# Set task
Output the data as a JSON list of strings, one string per line with blank lines omitted, starting at the line containing "Image resolution: width=544" and running through the end of the data, both inclusive. Leave out the pictures.

* start Input records *

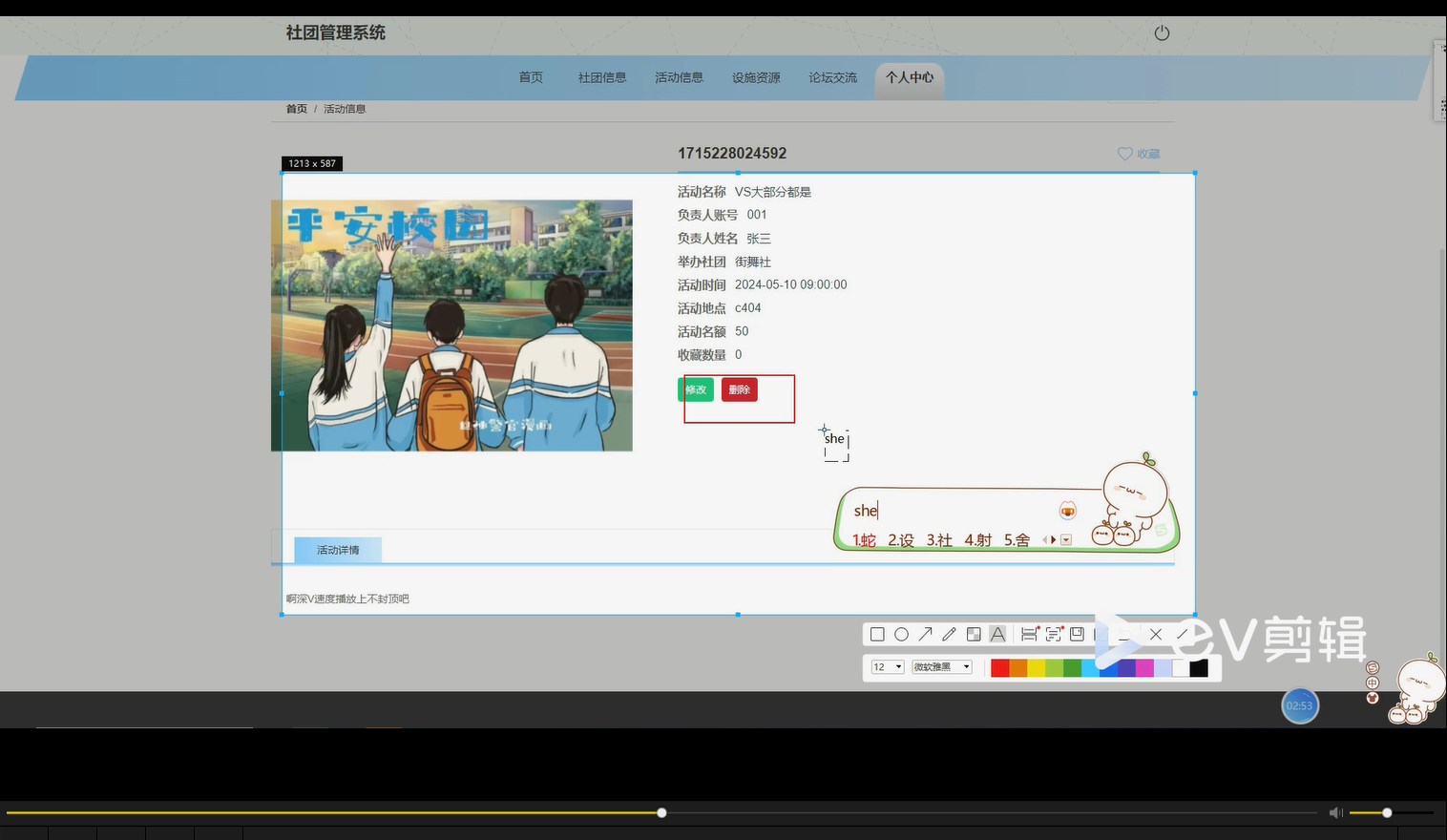Viewport: 1447px width, 840px height.
Task: Activate the text annotation tool
Action: [x=997, y=634]
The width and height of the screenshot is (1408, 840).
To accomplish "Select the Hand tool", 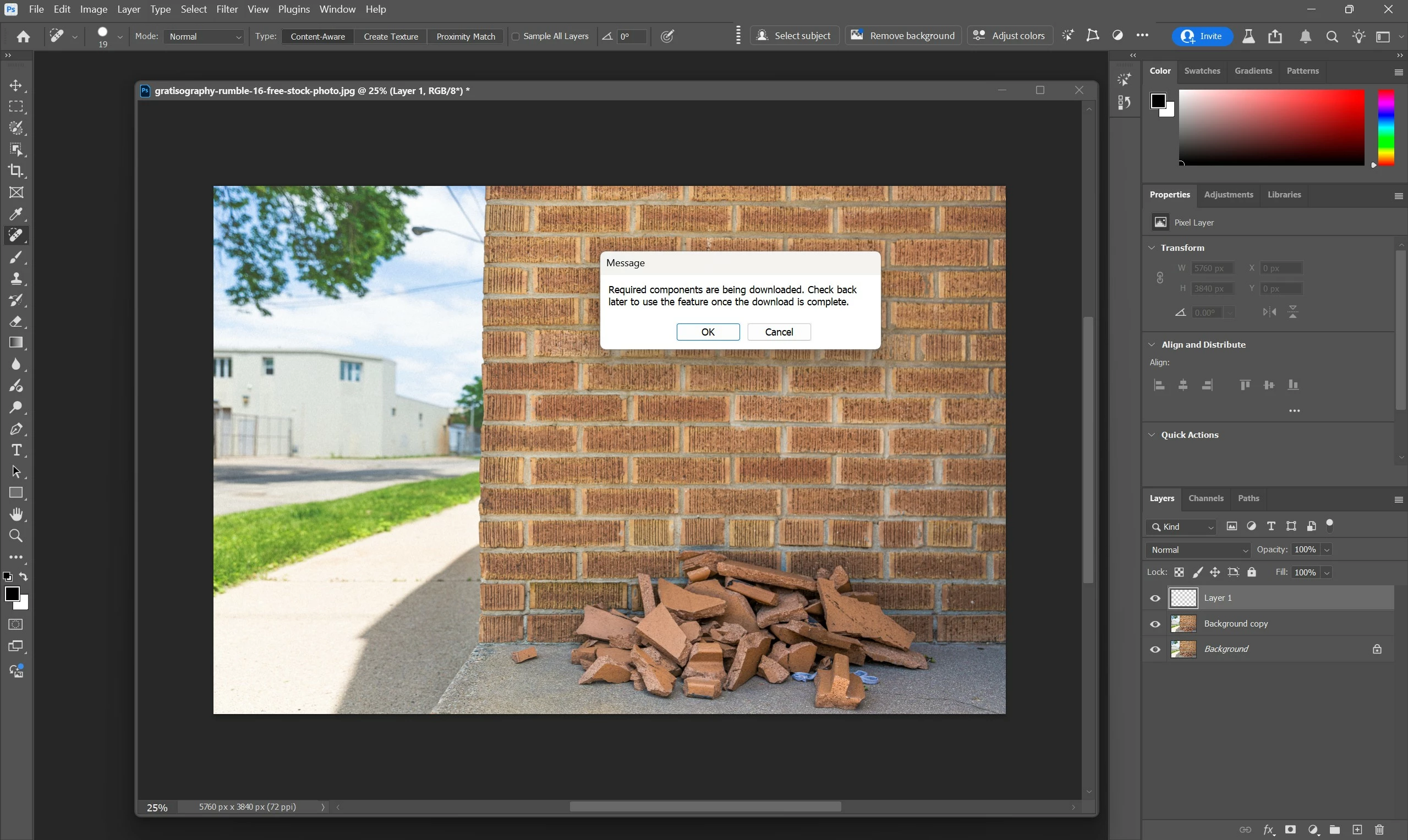I will click(16, 514).
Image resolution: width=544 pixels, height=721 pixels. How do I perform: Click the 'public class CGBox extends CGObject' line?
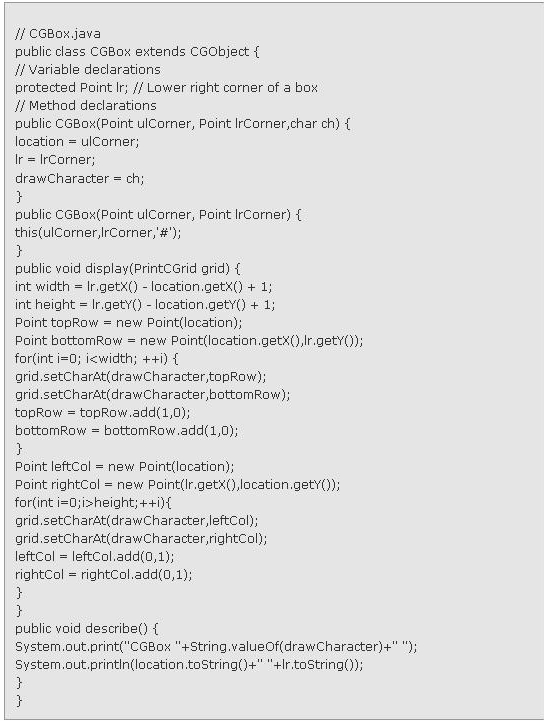(137, 52)
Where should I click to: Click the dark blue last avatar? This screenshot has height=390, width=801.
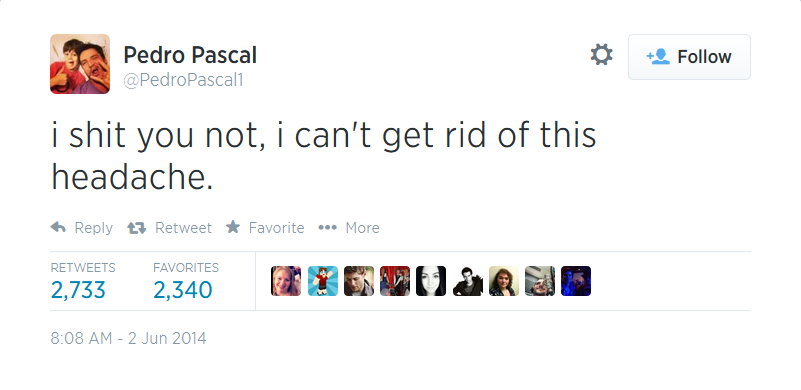click(576, 281)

* end Input records *

# Task answer
[
  "Image resolution: width=544 pixels, height=721 pixels. How do I perform: Click the 'public class CGBox extends CGObject' line?",
  "(137, 52)",
  "Where should I click to: Click the dark blue last avatar? This screenshot has height=390, width=801.",
  "click(576, 281)"
]